**Supplied passage**.
--- Start ---
Zach and I found out from our queue-buddies that even though we were the 1,099th and 1100th persons in the actual line, we could still be in contention for Centre Court tickets as many of the campers were students who could only afford the ground passes. So, we anxiously waited, dozed, chatted, waited, read the morning paper, waited, bought some coffee from one of the nearby burger stands erected to feed the queue of dedicated fans...and yes, waited some more. Just before nine, the wristband distributors worked their way down the line. We could hear them way off in the distance calling out "Centre Court! Who wants Centre Court?" But by the time they reached our section of the line, they had only Court 1 and 2 bands. We gladly took our bands for Court 1, which boasts its own fine array of celebrity players destined for outstanding matches (as does any other court at Wimbledon). But I did so want Zach to experience the grandeur of Centre Court.

As it turns out the grandeur of the grounds themselves was enough. I was overwhelmed with nostalgia, while Zach was all-amazement at how vast the tennis center is, with its many cafes, courts, stadiums, trees, fountains, and celebrity tennis legends who walk among the masses hauling their own massive racket bags on their way to courts. Yes, they just walk in and among the crowds. (The more unfortunate players have been known to get accidentally knocked down by eager, young fans racing across the grounds to land a seat at a smaller court. I'm not naming names, but there may have been a young girl in 1998 who literally plowed into a player, and who felt mortified after the fact.)

Although we had reserved seats on Court 1, play did not start there until 1:00 p.m., leaving us to roam all the outer courts where limited seats are open to anyone quick enough to nab them. Nab we did, for a bit of gentlemen's doubles, which is fast-paced nuanced tennis not often aired on television, but well worth the watch! Then we were off to Court 1 where we were delighted to find Faye seated next to us! We enjoyed  a match there, then scuttled back to Court 15 for ladies' doubles, then back to Court 1 for the rest of the day.

Cheering for the underdogs became our modus operandi. First we dug in as the few and the brave to cheer on Wimbledon first-time players Michael Russell and Donald Young (both from the U.S.). Then we cheered on Mona Barthel in her match against Vera Zvonereva, not just because she was German but also because we was the low-ranked seed in the match. We applauded Nadia Petrova and her partner Maria Kirilenko because even in the high-pressured moments of an intense doubles match, they giggled and had fun (and won in the end). We even managed to get their autographs afterwords. We cheered as long as we could for poor Lleyton Hewitt, who was no match for Jo-Wilfried Tsonga (now playing in the semi-final against Andy Murray as I write this!). And we made our voices heard for poor Andy Roddick who had the misfortune of playing one of Britain's young hopefuls. Their match was incredible. Forget nail-biting. This one drove you knuckle-biting, it was so close point for point. They wound up having to suspend play once darkness and a bit of rain set in, but we resolved to get up early the next day and see the end of it (unless we nabbed Centre Court tickets...).
--- End ---
**Raw data**.
--- Start ---
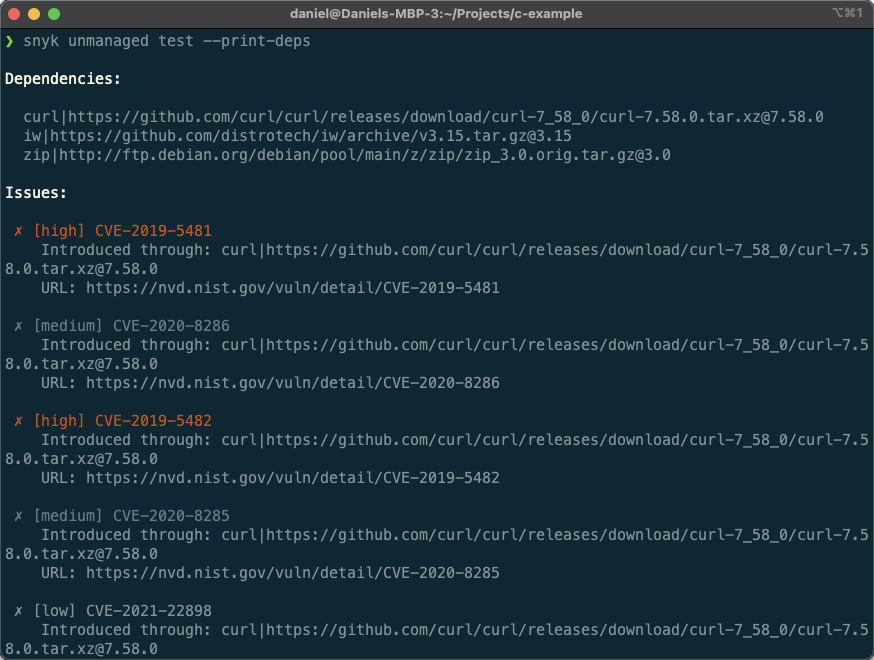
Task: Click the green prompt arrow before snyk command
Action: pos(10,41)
--- End ---
--- Start ---
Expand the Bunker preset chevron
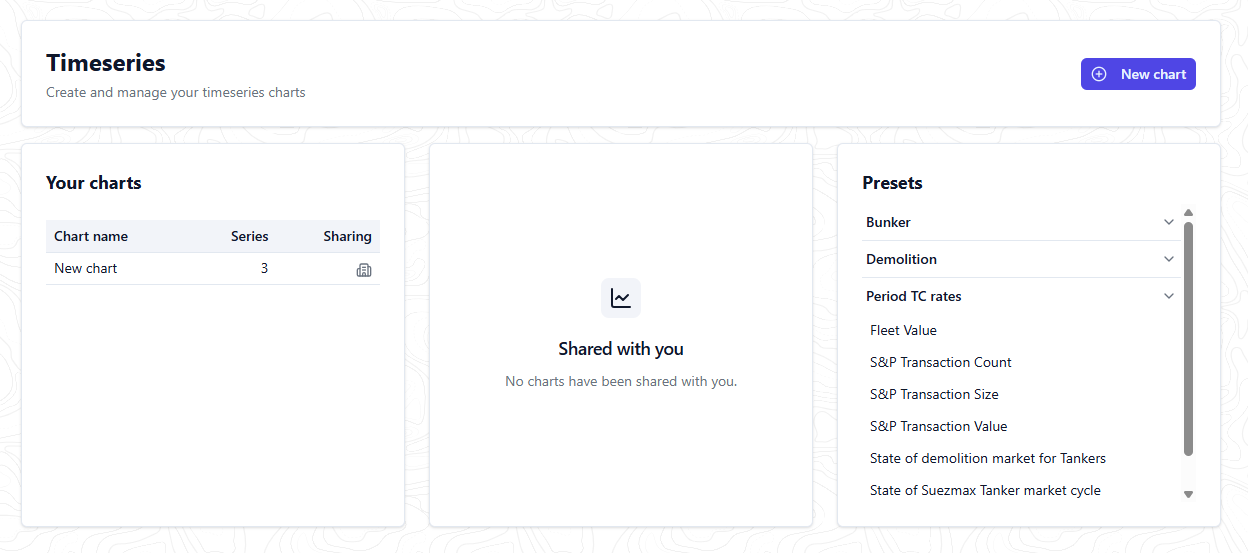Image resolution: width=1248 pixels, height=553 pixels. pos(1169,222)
--- End ---
**What this exercise asks**.
a) From the Wimbledon account, write out the text between "Although we had" and "of the day.", inclusive.
b) In the Wimbledon account, at what time did play begin on Court 1?
c) Carry on the Wimbledon account from where it stops.

**Responses to the exercise**.
a)
Although we had reserved seats on Court 1, play did not start there until 1:00 p.m., leaving us to roam all the outer courts where limited seats are open to anyone quick enough to nab them. Nab we did, for a bit of gentlemen's doubles, which is fast-paced nuanced tennis not often aired on television, but well worth the watch! Then we were off to Court 1 where we were delighted to find Faye seated next to us! We enjoyed  a match there, then scuttled back to Court 15 for ladies' doubles, then back to Court 1 for the rest of the day.

b) Play began on Court 1 at 1:00 p.m.

c)
But for more on our second day at Wimbledon and the conclusion of our adventures in England, you'll have to switch over to Zach's post.

Tuesday, June 19, 2012

Full-contact egg races and a slice of Obamamania

This past weekend, Jenny and I road-tripped to the Irish midlands with our friend and fellow writer Eimear Ryan. She's a long-time fixture on the Moneygall camogie* team, and for as much as she downplays their quality of play, we gathered that a) Eimear is really good, and b) Eimear's team is really good. And not just in the way some of my slow-pitch softball teams were good.

*Camogie is the women's version of hurling, a traditional Gaelic sport. Think hockey on grass mixed with handball and an egg-race, and you won't be far off.

We met Eimear on Saturday evening, and she very kindly drove us to Moneygall. (Actually, Eimear lives in the finger of County Tipperary that extends into County Offaly just outside of Moneygall. Same thing, for our purposes.) Her house is lovely, and so was the family dwelling there.

After a brief pit-stop at the Ryan stronghold, Connor (Eimear's big brother) taxied the three of us into the town proper. Set the stage: Moneygall is a teeny-tiny town with one main street, and no one had heard of it until Barack and Michelle visited it in May of 2011. Our friend and host Eimear just happens to have grown up there. It has precisely two pubs, as far as we could tell, and they are right across the street from one another. The larger of the two is more or less what you expect out of an Irish pub. The smaller one is exceptional, and we wrote about it on our beer blog over here. (Here's the link to Adventures in Al"brew"querque.)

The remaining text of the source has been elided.